It started out innocently enough; we just wanted a nice safe place to eat lunch!
We had spent the morning on the short-grass plains of the Serengeti during the calving season. Zebra, wildebeast and gazells were spotted all over the plains. They had gathered here every year since who-knows-when to give birth while the plains were covered with short, lawn-like fresh grass that was very nutritious, impossible for a predator to hide in and easy for young calves to make escape runs without tripping.
But it was time for lunch and a chance to stretch our legs so we looked for a Kopje (Co-pea). Kopjes are remnants of an ancient mountain range that stick up through the serengeti plains. They are very picturesque because the are formed of hard granite and are the only place where you find trees and bushes sticking up above the plains….a good place to get some shade. And, oh yes, a good place for a leopard or a pride of lions to laze about and survey the surrounding plains. Caution is definitely needed!
In short order we found a nice small kopje with some shade trees and drove around it several times looking carefully for cats or blind spots. Finally our guide decided it was safe although there was one small spot that we could not see into.

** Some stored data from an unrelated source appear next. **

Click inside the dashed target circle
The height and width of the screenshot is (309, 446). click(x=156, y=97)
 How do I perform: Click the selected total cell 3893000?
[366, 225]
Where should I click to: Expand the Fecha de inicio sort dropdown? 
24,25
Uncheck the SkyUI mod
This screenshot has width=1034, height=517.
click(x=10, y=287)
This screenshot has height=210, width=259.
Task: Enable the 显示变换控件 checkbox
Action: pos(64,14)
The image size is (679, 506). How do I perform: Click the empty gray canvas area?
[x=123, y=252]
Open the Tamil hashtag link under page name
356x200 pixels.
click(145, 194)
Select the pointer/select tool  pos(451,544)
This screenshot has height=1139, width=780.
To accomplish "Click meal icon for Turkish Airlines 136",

We disembarked, ate our lunches, and about half the group slumped down into the knee-high grass for a nap while the rest joined me for a photo lecture under a shade tree. It was a drowsey scene and I was talking in a very low voice.
Peggy, is one of those people with rosey cheeks and a perpetual smile! I’ve know her for years and never seen her in anything but the best of humor. But she is not a lightweight and racing lions would not be something you would expect her to consider in her wildest dreams. Anyway, at this point in time Peggy felt the call of nature and decided to trudge up toward the top of the kopje to find a little privacy.
Was there a lion there? Or did a lion enter from the plains from the other (blind) side of the kopje while we ate? We will never know.
The first thing I heard was Peggy’s voice screaming, “Simba, Simba, Simba”, and looking up, saw Peggy running faster than I ever imagined possible, straight down the hill and coming in at an intersecting angle was a huge male lion that it was obvious was going to get to Peggy before she even had a remote chance of reaching the vehicles!
So what saved Peggy? Well, suddenly, about twelve hidden people jumped up out of the grass screaming and hollaring at the lion who damn near had a heart attack. He thought he had an easy kill and all of a sudden all hell broke loose with people everywhere. He skidded to a halt and couldn’t get out of there fast enough! But it was close: I figure he was not more that ten or twelve feet from Peggy when he aborted. If he had leaped, she would at least have been badly injured.
That night in camp, I asked her how she felt about the experience: she replied, “How many people can say they survived an attack by a lion?” Pretty nifty answer, huh? Me? When I got home I added another two million bucks to my liability policy!
Most exciting blog I’ve ever read. Keep up the good work.